Some versions of the Bible translate the word ‘citizenship’ to “conversation’ is in heaven”. The noun, conversation, was not taken to mean a mere interactive oral communication or dialog between two or more people. It cannot mean that Church members’ speech, discourse or talking was in heaven; nor that their "conduct" was in heaven.
In the Greek language, the original expression rendered conversation, had a very extensive meaning, implying our citizenship and fellowship, our thoughts, our affections, are already in heaven. We think, speak, and act, converse with our fellow-creatures, and conduct ourselves in all our intercourse with them, as citizens of a transcendent or cosmological place. (The use of the word, conversation, and its meanings were obtained from biblehub.com, an Online Bible Study Suite.)
Whether we use the word citizen or conversation in connection with heaven, the fact remains that each or these words refer to a celestial existence and are in stark contrast to earthly citizens who “… are enemies of the cross of Christ, (18) whose end is destruction, whose god is their appetite, and whose glory is in their shame, who set their minds on earthly things (19).
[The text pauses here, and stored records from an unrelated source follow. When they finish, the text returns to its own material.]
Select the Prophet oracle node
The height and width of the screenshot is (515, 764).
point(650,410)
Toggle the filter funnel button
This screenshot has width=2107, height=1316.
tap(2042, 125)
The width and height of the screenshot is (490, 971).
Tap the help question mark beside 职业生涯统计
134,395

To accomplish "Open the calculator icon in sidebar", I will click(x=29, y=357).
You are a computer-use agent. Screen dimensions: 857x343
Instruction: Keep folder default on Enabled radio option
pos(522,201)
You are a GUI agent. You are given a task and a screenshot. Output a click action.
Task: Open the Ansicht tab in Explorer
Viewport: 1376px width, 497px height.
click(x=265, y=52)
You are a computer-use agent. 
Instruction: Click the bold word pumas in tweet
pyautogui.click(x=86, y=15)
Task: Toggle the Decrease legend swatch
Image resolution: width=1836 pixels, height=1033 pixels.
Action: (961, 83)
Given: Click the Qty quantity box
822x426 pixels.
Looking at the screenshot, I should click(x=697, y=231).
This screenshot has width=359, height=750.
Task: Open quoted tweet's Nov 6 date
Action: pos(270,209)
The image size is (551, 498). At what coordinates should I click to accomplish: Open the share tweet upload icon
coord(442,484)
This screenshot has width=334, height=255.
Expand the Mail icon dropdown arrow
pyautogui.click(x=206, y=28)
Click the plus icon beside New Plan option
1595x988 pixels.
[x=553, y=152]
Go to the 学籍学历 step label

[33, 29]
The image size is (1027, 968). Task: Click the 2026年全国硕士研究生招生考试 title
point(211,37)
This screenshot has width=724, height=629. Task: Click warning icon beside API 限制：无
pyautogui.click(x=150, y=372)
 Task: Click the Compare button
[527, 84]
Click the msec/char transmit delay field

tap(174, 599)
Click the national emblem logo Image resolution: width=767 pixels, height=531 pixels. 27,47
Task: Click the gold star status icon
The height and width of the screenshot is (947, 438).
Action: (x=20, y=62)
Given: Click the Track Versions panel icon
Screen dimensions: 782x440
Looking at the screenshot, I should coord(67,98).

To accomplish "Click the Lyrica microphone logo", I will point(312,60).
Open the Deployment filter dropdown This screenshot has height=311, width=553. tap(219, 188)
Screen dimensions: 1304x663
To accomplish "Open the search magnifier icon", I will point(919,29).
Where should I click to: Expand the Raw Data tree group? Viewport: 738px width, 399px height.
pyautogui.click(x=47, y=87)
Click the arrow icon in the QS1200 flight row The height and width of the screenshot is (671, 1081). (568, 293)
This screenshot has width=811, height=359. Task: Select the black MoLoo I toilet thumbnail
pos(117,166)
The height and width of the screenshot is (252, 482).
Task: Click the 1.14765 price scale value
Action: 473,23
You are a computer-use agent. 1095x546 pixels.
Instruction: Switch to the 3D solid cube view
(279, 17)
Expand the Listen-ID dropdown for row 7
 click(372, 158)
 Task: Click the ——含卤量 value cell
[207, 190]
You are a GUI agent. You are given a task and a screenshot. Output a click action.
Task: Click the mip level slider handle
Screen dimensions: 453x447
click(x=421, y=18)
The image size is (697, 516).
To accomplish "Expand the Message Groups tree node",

Their god is their appetite, a natural desire to satisfy a bodily need, a strong desire or liking for something, a longing, yearning, wanting, wishing, hankering, hunger or thirst. These strong obsessive feelings are derived from biologic or psychological needs such as sex, money or affection.
Paul tells the church members in Ephesus, and to all followers of Jesus since that time, not set our minds on earthly things and that we are only strangers and pilgrims upon earth! (Ephesians 2:19). This view or notion is at odds with the following modern dictionary explanations of earthly strangers and pilgrims, which fail to consider a celestial existence.
● Strangers are foreigners and resident aliens who do not belong to or are kept from the merits of citizenship in a tangible sovereign nation or place.
● Pilgrims are people who go on long journeys in foreign lands often for religious or moral purposes although they are not natives of or born in those far-off lands. Some make these journeys from unfortunate conditions of misery or unhappiness to an experienced state of contentment and happiness.
We that are true Christians are of a very different spirit from that of earthly citizens, therefore act in a quite different manner. There is a much greater difference between earthly and heavenly citizens than there is between subjects of two earthly nations or governments.
We therefore endeavor to promote the interests of that glorious society to which we belong, to learn its manners, secure a title to its privileges, and behave in a way suitable to, and worthy of our relation to it.